After two days of talks in Caracas, the China National Offshore Oil Corporation signed a deal to help develop the Boyaca 3 bloc in the Orinoco belt—part of Venezuela’s effort to boost oil sales to China to 1 million barrels per day from the current 400,000 bpd. Under President Hugo Chávez, Venezuela has tried to reduce oil exports to the US and sought new markets. The US remains the main destination for Venezuela oil, with sales averaging around 1 million bpd.
The China National Petroleum Corporation also secured access to another oil bloc in the Orinoco region that could eventually produce 400,000 bpd. The Chinese oil titan additionally agreed to build a refinery with Venezuela that will process crude from a joint oil venture between the two countries that operates the Junin 8 bloc. Finally, the CNPC plans to bid alongside the French firm Total in an upcoming oil auction known as Carabobo, considered the most important drilling project in Venezuela in more than a decade. (Dow Jones, Dec. 23)

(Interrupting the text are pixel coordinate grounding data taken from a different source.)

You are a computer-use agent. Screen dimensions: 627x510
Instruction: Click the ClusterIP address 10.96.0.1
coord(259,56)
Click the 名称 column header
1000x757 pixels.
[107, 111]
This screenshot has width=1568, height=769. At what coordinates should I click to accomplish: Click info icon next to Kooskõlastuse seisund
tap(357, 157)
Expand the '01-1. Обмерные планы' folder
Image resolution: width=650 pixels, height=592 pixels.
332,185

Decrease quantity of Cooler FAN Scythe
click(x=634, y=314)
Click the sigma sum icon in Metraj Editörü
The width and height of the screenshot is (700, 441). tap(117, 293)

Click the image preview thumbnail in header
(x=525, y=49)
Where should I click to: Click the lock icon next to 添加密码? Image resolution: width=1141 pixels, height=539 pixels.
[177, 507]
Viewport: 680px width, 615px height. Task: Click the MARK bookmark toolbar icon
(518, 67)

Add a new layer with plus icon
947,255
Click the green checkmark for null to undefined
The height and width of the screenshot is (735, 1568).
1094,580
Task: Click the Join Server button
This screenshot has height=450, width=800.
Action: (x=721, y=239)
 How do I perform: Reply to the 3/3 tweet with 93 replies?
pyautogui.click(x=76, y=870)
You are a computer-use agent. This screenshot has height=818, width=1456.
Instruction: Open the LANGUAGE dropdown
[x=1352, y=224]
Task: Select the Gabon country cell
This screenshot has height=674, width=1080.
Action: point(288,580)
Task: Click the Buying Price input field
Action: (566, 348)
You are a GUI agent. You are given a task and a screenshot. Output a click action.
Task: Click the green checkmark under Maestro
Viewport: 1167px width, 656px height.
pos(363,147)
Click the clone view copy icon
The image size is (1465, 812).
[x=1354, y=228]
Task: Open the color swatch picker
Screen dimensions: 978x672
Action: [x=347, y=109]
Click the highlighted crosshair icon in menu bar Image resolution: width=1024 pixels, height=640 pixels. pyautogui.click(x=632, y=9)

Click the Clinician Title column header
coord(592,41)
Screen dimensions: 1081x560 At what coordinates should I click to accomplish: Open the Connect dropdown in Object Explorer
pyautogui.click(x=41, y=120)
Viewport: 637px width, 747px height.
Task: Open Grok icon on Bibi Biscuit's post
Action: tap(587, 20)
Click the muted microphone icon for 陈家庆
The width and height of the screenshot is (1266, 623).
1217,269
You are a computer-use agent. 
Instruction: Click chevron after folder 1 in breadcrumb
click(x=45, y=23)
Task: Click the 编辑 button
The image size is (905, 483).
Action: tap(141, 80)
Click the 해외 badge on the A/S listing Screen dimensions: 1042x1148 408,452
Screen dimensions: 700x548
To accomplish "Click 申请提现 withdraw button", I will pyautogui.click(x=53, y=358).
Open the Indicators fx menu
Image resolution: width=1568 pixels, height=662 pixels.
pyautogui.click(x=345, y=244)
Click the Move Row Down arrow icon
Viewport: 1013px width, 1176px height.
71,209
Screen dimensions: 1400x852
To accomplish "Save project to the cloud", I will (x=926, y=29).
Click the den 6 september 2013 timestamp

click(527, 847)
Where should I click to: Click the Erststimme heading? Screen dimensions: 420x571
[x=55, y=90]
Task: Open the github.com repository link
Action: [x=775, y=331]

The new deals come as Venezuela has imposed sweeping power cuts on industry and businesses in order to save its limited energy resources and avoid mass blackouts. The government said the cuts were because of falling water levels at the Guri hydroelectric dam. A drought in the region has caused water levels to drop dramatically, and Energy Minister Angel Rodríguez warned that without cuts, the dam could stop feeding the power grid early next year. Businesses that do not comply with the new rationing measures will be forced to close for one day, or three days for repeat offenders. The government also ordered businesses to draw up plans to cut energy use by 20%. (BBC News, Dec. 23)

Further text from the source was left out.